Of these three, only the last might arguably be considered a multicellular organism. Gonium pectorale is not a multicellular organism. Rather, each cell is an identical organism and they just live together in colonies. As the paper notes, the cells are "undifferentiated." It's just a colony of a bunch of identical cells.

The raw data is this: They sequenced the genome of Gonium pectorale and found that it has genes for cell regulation found in the non-colonial Chlamydomonas, but with a few differences. They put the Gonium pectorale versions of the genes back into Chlamydomonas and it grew into colonies. Not surprising.

So this is basically an exercise in comparative genetics. Think of it in machine-terms: Put a part that causes colonial growth into a non-colonial organism that's otherwise nearly identical, and big shock: you get colonial growth. To claim it shows how multicellular life evolved would require demostrating that these genes could evolve from one another, which of course they haven't even tried to discuss.

Then there's Volvox, another type of colonial algae that does have differentiated cells, and might be considered a "multicellular organism." But it's not known how it got that way, as the paper states: "The transition to multicellularity in the Volvocales was thought to involve at least 12 steps though the genetic basis of these steps remains enigmatic." So after this paper was published, it all remains enigmatic.

Note that the authors acknowledge multicellularity has evolved "numerous times in all domains of life." So one doubts that this example explains how it occurred in other cases. Therefore, all this really amounts to is a study in comparative genomics. And if their story is correct, it almost sounds teleological:

Interestingly, an emerging theme throughout the evolution of multicellularity is that the genetic basis for the evolutionary transition emerges much earlier than anticipated. In plants and animals, RB proteins are important for regulating both cell proliferation and differentiation by highly complex locus interactions with chromatin and chromatin remodeling factors. Our finding that the RB pathway was co-opted early for multicellularity in undifferentiated colonies suggests that the template for subsequent evolutionary innovations in developmental programs was laid out during the transition to undifferentiated multicellularity via RB and cell cycle modifications, rather than with emergence of germ and somatic cellular differentiation. Interestingly, RB has been further coopted for a role in sexual differentiation in Volvox, where there are male- and female-specific isoforms of RB24. This suggests that the evolution of multicellular cell cycle regulation was a critical step for the evolution of multicellularity. By comparing the genomes of these three volvocine green algae, we have determined that the mechanism of multicellular evolution is primarily cooption and regulatory modification of existing genetic pathways. Gene duplication forms the basis of subsequent multicellular innovations.

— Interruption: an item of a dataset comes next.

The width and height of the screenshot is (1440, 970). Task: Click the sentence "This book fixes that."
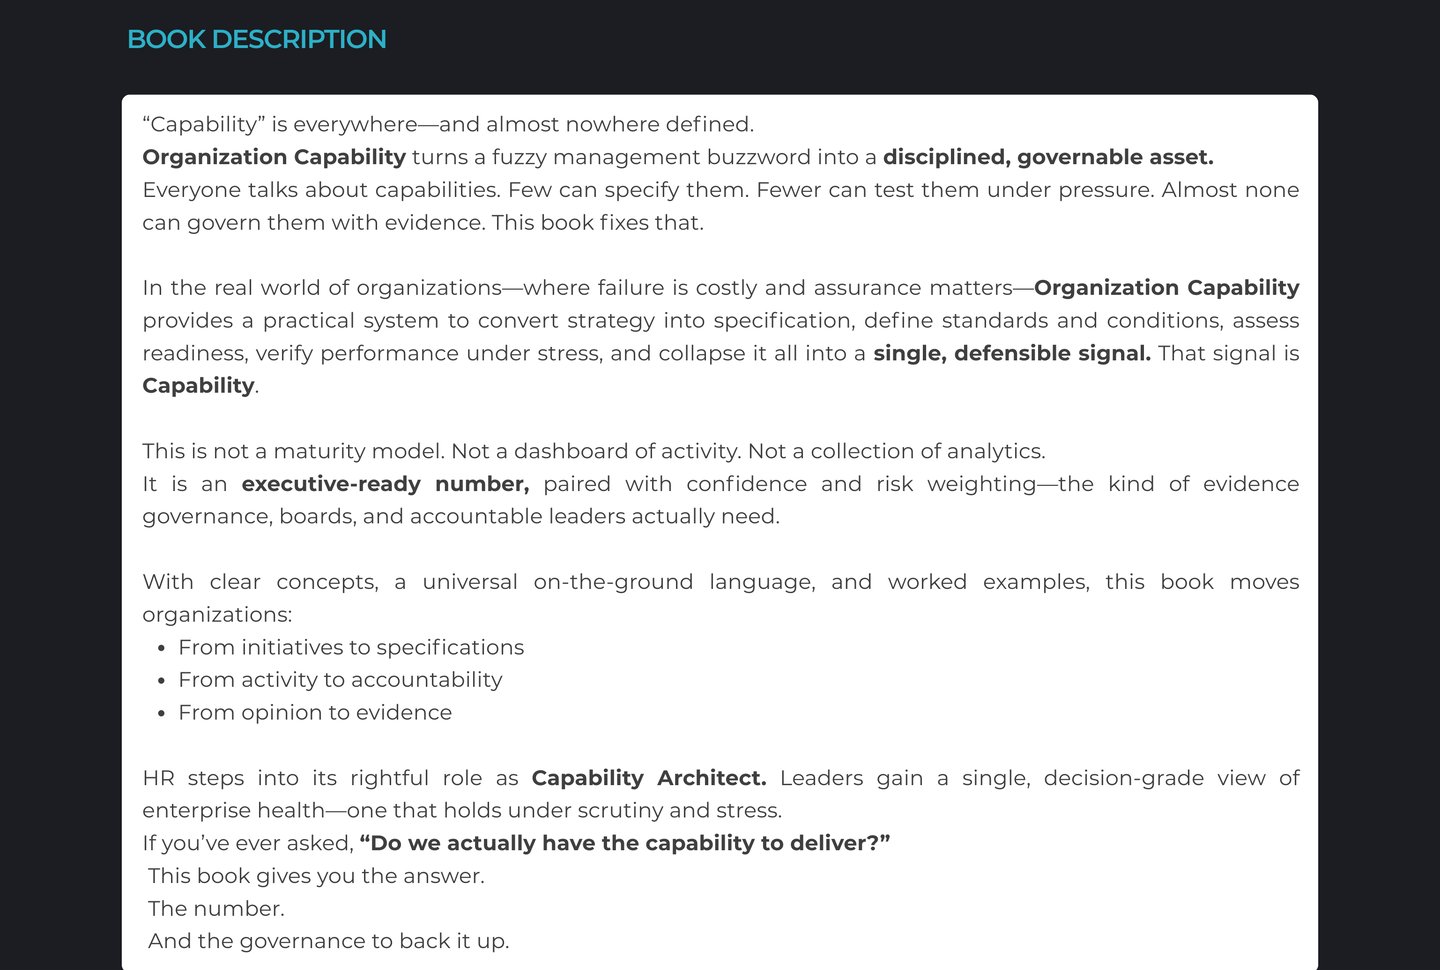pos(597,222)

Notice three things in the foregoing paragraph. First, apparently early stages of this evolution gave exactly what you needed (the "template" was "laid out") for multicellularity. Isn't that lucky! It sounds like front-loaded intelligent design.

Second, they say they are "comparing the genomes" -- and indeed, that's all they're really doing. They know these forms of algae behave differently, so they're comparing the genetic bases for that behavior. That is good genetic science and it's interesting in that it helps us understand what these genes do. But the evolutionary spin is all narrative gloss.

Thus, and finally, when they say, "Gene duplication forms the basis of subsequent multicellular innovations," they haven't actually shown that gene duplication and subsequent innovations did anything here. They haven't determined the likelihood of the genetic changes occurring, or whether there are multimutation features involved, or anything like that.

They merely assert that these genes evolved. Sound familiar? But the raw data are simply three different types of algae with slightly different genetics that cause those species to behave differently. Is this a case of "evolution" or "designed differences"? After reading this paper, we're none the wiser.